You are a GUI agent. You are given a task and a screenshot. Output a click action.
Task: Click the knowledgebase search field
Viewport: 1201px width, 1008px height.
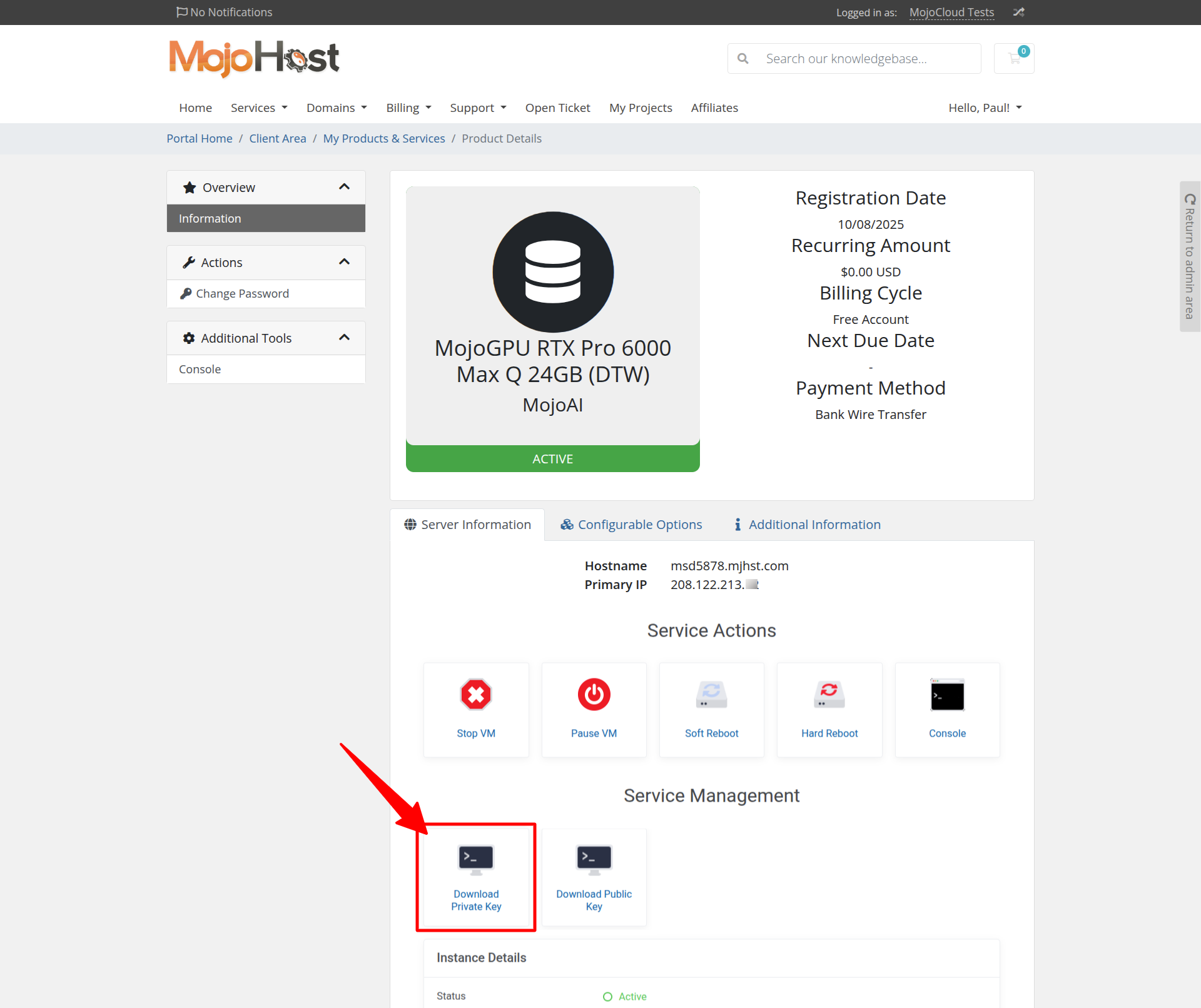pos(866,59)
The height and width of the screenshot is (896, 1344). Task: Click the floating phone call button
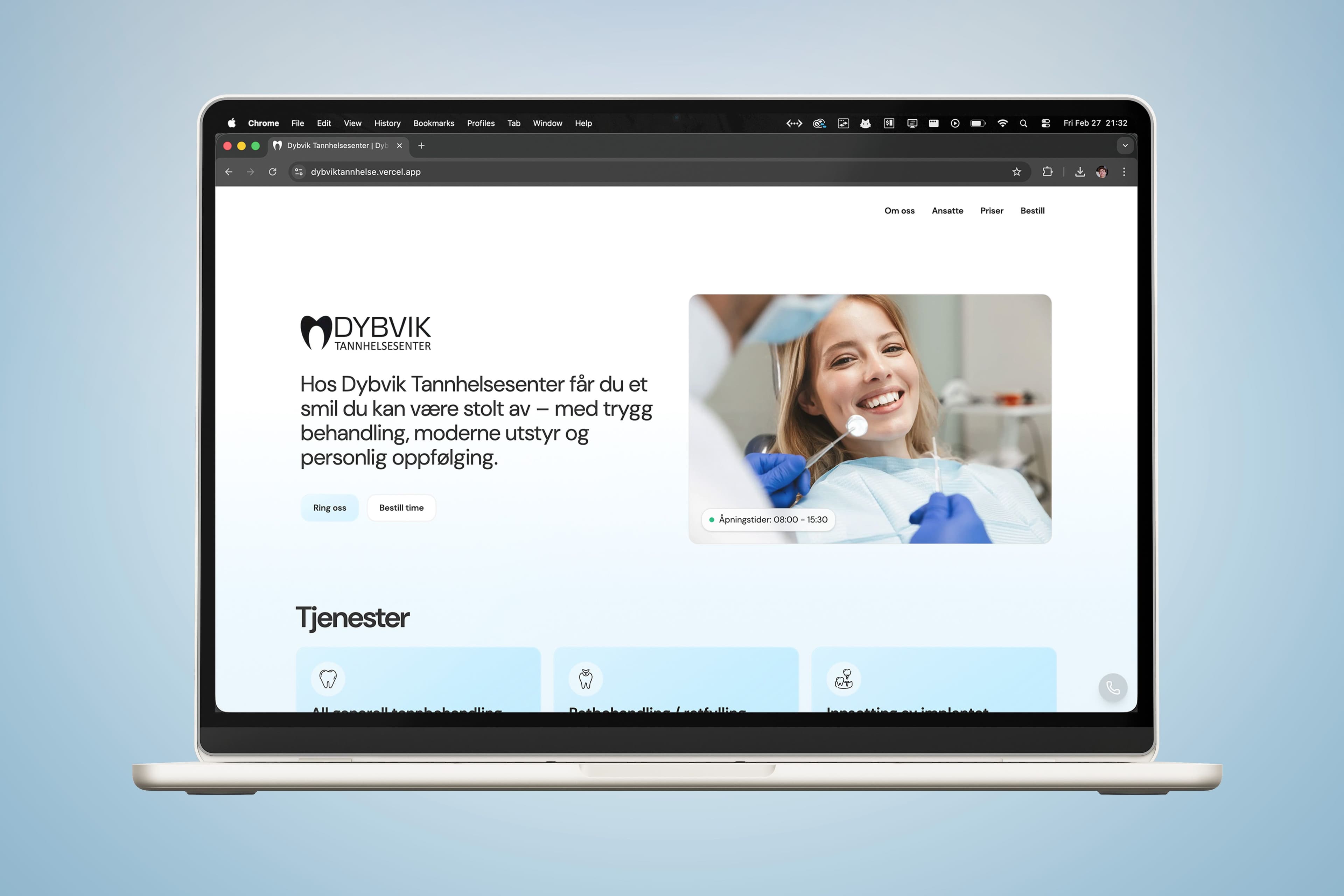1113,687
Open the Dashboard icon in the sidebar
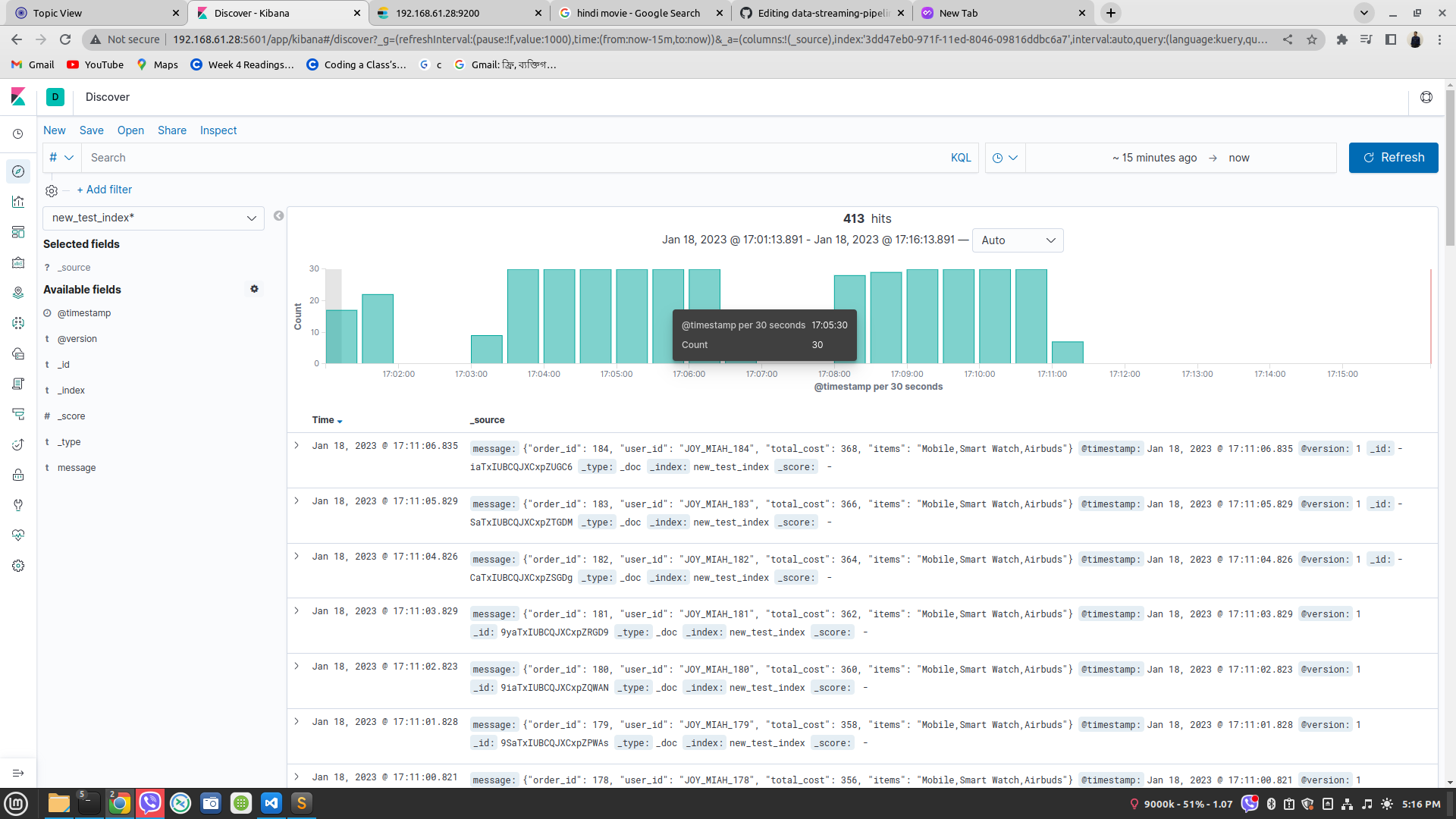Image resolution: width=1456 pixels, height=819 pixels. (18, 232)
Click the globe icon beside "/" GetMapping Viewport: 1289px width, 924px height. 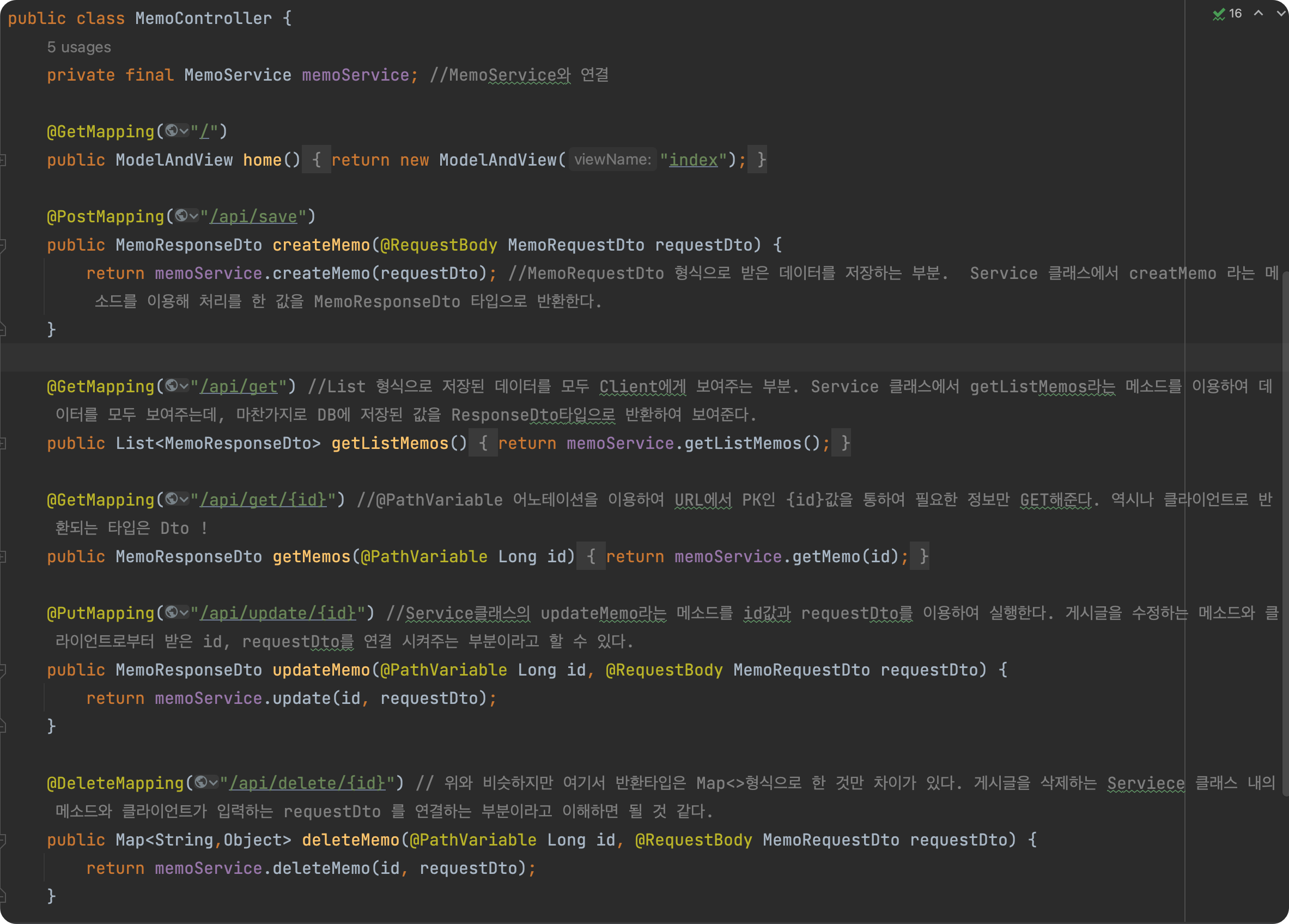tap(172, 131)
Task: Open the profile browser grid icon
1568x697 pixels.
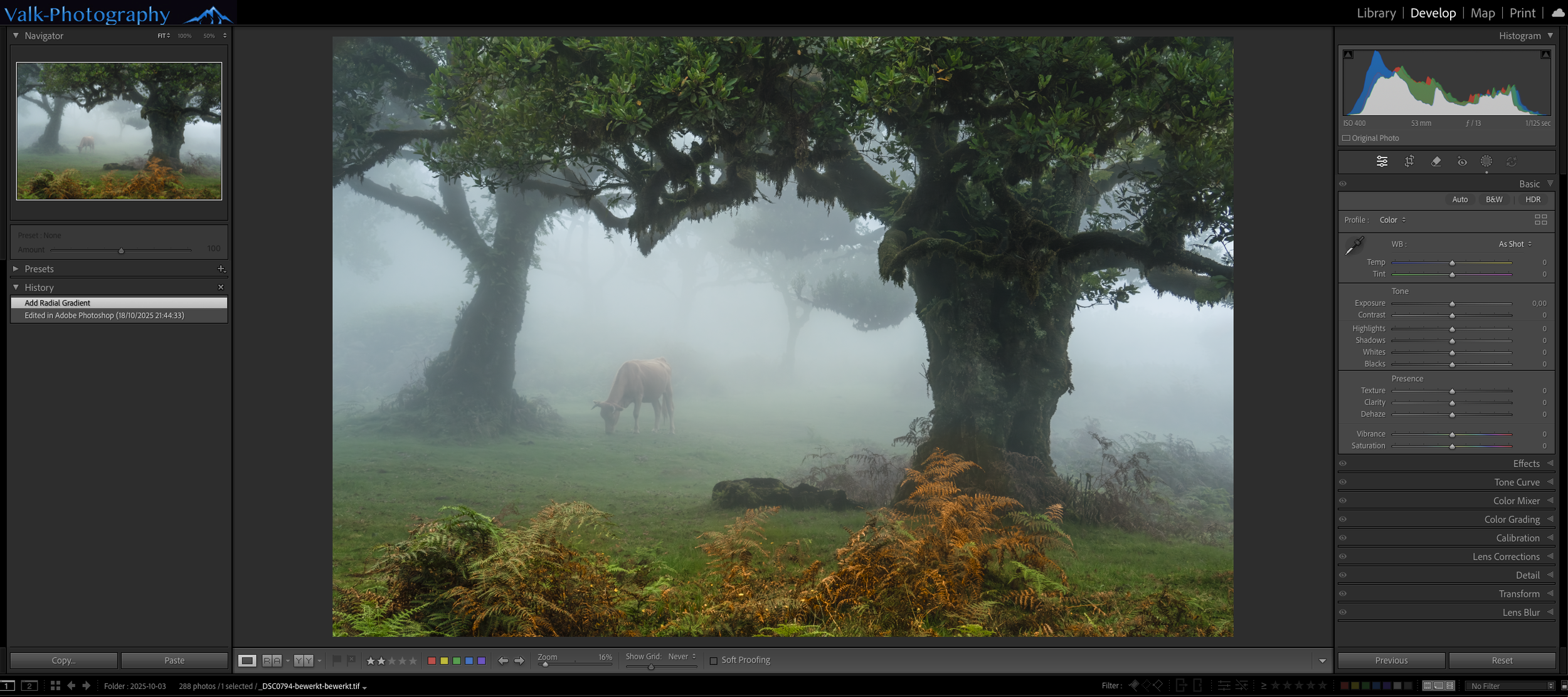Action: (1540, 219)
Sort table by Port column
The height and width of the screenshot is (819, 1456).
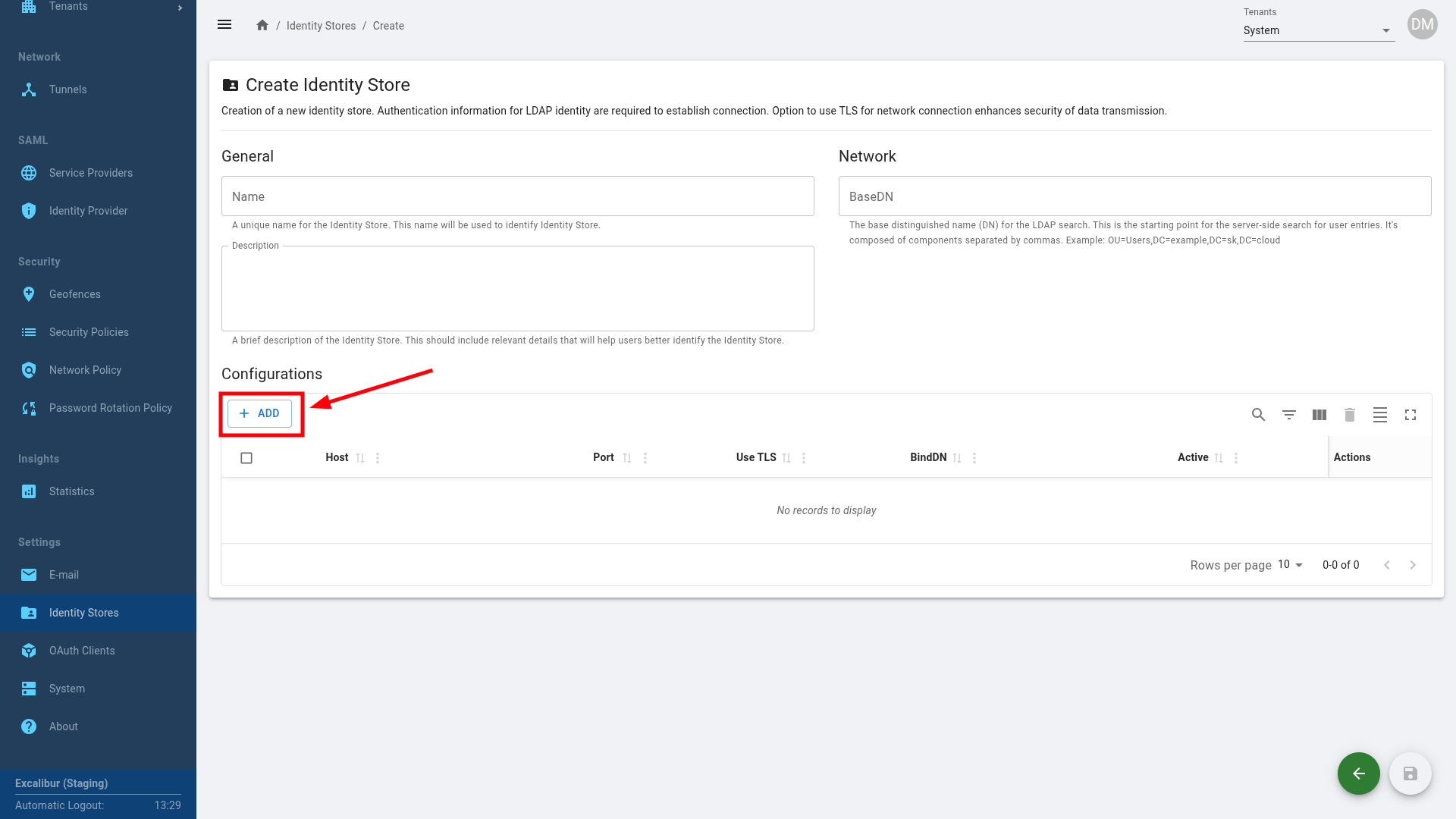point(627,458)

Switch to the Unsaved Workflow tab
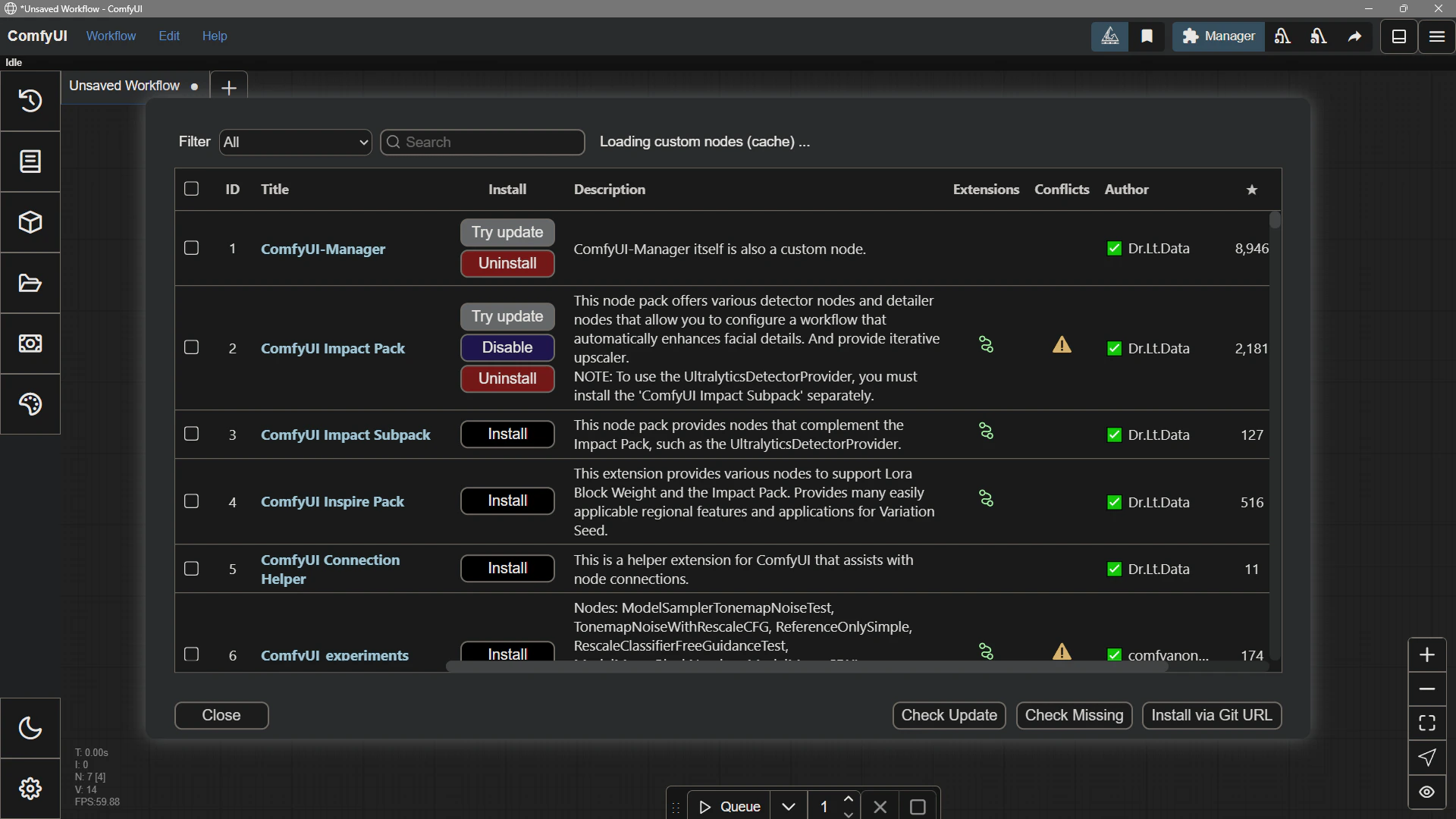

******

#### [WORK ORDER]
Working down from the line with "Sort table by Port column", copy each line exactly until the last line of the entries, which is also included. Omit the pictures.

#### [WORKED SOLUTION]
Sort table by Port column
The height and width of the screenshot is (819, 1456).
point(627,458)

Switch to the Unsaved Workflow tab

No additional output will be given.